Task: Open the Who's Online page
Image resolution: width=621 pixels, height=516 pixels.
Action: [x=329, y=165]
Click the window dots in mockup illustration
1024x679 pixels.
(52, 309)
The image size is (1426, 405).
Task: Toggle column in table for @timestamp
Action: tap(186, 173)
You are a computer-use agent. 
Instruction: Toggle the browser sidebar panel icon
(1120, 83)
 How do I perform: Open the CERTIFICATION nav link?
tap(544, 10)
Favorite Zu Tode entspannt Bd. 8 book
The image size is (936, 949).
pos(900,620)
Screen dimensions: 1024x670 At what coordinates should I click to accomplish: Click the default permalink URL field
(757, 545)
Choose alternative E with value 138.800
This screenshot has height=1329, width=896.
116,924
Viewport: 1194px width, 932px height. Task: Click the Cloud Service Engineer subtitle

PROBLEM STATEMENT |
Print every one of the lines above, reproducing each one exactly as it appears.

TASK RESPONSE |
Task: Open the Who's Online page
Image resolution: width=621 pixels, height=516 pixels.
Action: [x=329, y=165]
Click the window dots in mockup illustration
1024x679 pixels.
(52, 309)
The image size is (1426, 405).
Task: Toggle column in table for @timestamp
Action: tap(186, 173)
You are a computer-use agent. 
Instruction: Toggle the browser sidebar panel icon
(1120, 83)
 How do I perform: Open the CERTIFICATION nav link?
tap(544, 10)
Favorite Zu Tode entspannt Bd. 8 book
The image size is (936, 949).
pos(900,620)
Screen dimensions: 1024x670 At what coordinates should I click to accomplish: Click the default permalink URL field
(757, 545)
Choose alternative E with value 138.800
This screenshot has height=1329, width=896.
116,924
Viewport: 1194px width, 932px height. Task: Click the Cloud Service Engineer subtitle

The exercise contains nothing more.